Evandro Rogers revelou que, em Contos da Meia Noite eram utilizadas três
câmeras, cada qual tinha o papel de mostrar um ponto de vista diferente: o do
narrador (escritor) e dos diferentes personagens presentes em cada história, bem
78
como o diálogo entre estes personagens. Havia um trabalho de direção para que os
atores interagissem com as câmeras, todo o tempo, com o objetivo de expressar
estes pontos de vista.
Nos três Programas há mudanças rápidas e constantes de planos e nos
movimentos das três câmeras que vão se alternando para marcar as falas dos
personagens e as do narrador, como também, para dar o tom da história e sublinhar
passagens que necessitam de ênfase (Figura 12). Observa-se, neste trabalho de
câmera, um jogo com a terceira dimensão do espaço para a obtenção de um efeito
dramático. Estas alterações constantes (presentes nos três Programas analisados)
modificam a todo instante o ponto de vista do espectador sobre a cena e, segundo
Martin (2003), exercem um papel semelhante ao da montagem (em se tratando de
cinema), além de ser um dos elementos essenciais que confere estilo à obra.
[...] Quando o homem intervém, coloca-se, por menor que seja, o problema
daquilo que os estudiosos chamam de equação pessoal do observador, ou
seja, a visão particular de cada um, suas deformações e suas
interpretações, mesmo que inconscientes. Com muito mais razão, quando o
diretor pretende fazer uma obra de arte, sua influência sobre a coisa filmada
é determinante e, através dele, o papel criador da câmera (...) é
fundamental. [...] (MARTIN, 2003, p. 24).
Figura 12 – Mudanças constantes nos planos e movimentos de câmera marcam os diferentes
personagens nos três contos
79
[...] A escolha de cada plano é condicionada pela clareza necessária à
narrativa: deve haver adequação entre o tamanho do plano e seu conteúdo
material [...] e seu conteúdo dramático. A maior parte dos dois tipos de
planos não tem outra finalidade senão a comodidade da percepção e a
clareza da narrativa. [...] (MARTIN, 2003, p. 37).

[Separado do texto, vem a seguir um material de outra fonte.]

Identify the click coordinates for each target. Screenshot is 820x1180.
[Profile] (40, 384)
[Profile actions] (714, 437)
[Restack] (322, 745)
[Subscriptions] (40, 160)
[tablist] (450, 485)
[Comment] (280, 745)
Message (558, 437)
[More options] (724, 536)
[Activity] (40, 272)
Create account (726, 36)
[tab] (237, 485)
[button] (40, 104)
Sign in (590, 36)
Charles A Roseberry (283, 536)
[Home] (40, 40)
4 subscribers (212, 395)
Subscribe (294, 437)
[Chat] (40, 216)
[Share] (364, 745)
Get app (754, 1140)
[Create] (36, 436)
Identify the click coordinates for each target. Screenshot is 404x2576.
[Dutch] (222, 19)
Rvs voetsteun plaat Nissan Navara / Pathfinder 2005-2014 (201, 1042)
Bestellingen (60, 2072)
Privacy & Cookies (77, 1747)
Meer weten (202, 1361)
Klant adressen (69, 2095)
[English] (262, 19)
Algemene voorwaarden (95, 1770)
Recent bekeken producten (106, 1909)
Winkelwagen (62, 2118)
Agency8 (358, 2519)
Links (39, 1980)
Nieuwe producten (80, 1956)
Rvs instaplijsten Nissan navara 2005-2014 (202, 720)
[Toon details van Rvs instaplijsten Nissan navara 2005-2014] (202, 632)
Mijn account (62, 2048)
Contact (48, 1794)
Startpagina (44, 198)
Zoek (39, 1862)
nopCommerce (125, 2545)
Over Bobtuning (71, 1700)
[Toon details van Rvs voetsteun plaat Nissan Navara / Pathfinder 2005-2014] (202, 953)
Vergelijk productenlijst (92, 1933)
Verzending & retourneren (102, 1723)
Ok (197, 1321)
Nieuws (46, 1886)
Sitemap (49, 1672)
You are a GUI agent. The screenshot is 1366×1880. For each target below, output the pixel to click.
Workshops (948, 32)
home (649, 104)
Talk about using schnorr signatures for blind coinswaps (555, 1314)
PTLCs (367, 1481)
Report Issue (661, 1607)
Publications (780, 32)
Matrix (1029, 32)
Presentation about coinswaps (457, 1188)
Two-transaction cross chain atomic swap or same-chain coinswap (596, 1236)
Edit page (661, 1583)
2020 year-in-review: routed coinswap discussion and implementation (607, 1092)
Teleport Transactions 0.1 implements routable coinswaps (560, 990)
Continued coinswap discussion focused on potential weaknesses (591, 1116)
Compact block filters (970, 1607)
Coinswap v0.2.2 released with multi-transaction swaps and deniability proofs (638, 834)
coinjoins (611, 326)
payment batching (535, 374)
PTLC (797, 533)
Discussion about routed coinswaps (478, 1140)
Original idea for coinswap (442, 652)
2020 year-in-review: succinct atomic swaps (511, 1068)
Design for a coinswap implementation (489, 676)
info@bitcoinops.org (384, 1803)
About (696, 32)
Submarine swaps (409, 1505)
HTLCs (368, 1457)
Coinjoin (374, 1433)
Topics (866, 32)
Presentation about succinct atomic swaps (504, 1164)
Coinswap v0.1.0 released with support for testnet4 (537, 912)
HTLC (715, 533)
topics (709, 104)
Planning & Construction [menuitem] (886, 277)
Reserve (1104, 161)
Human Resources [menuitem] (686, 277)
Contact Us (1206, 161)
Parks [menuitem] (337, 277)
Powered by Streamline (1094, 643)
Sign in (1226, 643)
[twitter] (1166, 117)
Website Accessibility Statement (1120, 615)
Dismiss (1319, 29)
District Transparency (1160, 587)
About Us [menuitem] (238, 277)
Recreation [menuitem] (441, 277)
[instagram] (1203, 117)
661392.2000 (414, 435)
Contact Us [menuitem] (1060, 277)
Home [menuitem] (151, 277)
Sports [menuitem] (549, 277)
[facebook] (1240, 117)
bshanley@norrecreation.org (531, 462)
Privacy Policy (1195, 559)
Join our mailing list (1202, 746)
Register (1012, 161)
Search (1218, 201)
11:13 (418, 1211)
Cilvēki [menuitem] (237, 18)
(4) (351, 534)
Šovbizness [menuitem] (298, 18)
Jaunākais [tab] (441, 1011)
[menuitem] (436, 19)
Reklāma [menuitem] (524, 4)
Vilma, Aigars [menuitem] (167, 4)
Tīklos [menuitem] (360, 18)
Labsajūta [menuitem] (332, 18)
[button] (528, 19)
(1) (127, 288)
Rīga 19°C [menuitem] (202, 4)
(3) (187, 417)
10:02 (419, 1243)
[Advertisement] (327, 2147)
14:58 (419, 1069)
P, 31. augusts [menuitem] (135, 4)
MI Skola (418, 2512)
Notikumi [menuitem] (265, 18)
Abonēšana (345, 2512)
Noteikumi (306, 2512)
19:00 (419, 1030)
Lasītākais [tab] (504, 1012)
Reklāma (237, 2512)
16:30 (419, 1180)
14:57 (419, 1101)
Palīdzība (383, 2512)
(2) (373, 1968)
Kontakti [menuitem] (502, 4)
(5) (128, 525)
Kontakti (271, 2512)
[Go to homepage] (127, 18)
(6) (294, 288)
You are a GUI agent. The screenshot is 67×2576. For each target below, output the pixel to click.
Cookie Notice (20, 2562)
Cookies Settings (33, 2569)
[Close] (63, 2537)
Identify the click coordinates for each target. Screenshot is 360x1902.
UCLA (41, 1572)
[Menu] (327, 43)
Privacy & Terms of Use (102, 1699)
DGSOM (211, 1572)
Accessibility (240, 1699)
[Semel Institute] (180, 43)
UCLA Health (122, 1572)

Em Cantiga de Esponsais”, “O besouro e a Rosa” e “A caçada” há um campo
único, que se passa em um só quadro. Aumont (1995) define campo como a porção
do espaço imaginário que está contida no quadro, que limita a extensão da imagem
e dá a impressão de que captamos uma porção do espaço imaginário. Como espaço
ou cena, o autor designa o campo e o fora de campo que pertencem a um mesmo
espaço imaginário, perfeitamente homogêneo.
Há várias cenas nos três Programas nas quais são utilizadas o primeiro plano
do rosto humano. Este recurso é mais adequado para expressar o poder de
significação psicológico e dramático do conto apresentado. O primeiro plano do rosto
é, neste caso, o ponto de vista do espectador por intermédio da câmera, é utilizado,
também, um enquadramento anormal, no qual existe o objetivo de passar impressão
de desconforto e angústia diante do fato narrado. E, como assinala Martin, (2003, p.
39): “[...] a câmera sabe bem esquadrinhar as fisionomias, lendo nelas os dramas
mais íntimos [...]”.
Em determinadas cenas dos três Programas temos o que Aumont chama de
flou artístico”, uma perda voluntária do foco em parte do quadro, com finalidades
expressivas, como mostra a seqüência de imagens abaixo (Figura 13):
Figura 13 – A perda voluntária do foco expressa dramaticidade às cenas
[...] Isto quer dizer que a programação de tevê, mesmo a de caráter
narrativo, não pode ser linear, progressiva, com efeitos de continuidade
rigidamente amarrados como no cinema, se não o espectador perderá o fio
da meada cada vez que a sua atenção se desviar da pequena tela. Pelo
contrário, a televisão logra melhores resultados quando sua programação é
do tipo recorrente, circular, reiterando idéias e sensações a cada novo
80
plano, ou então quando ela assume a dispersão, estruturando sua
programação em painéis fragmentários e híbridos [...] (MACHADO, 2000, p.
52)
Partindo-se para as especificidades de cada um dos três Programas,
elaborou-se a observação dos planos, movimentos e enquadramentos de câmera,
bem como os ângulos de filmagem, além das fusões e projeções de imagens e as
intenções expressivas de cada um destes componentes dentro das três narrativas:
4.3.3 “Cantiga de esponsais”
Os efeitos visuais empregados no conto “Cantiga de esponsais” operam com
o jogo de luzes (branca, verde e vermelha), as fusões de imagens, as aplicações de
projeções e texturas, além dos movimentos de câmera variados.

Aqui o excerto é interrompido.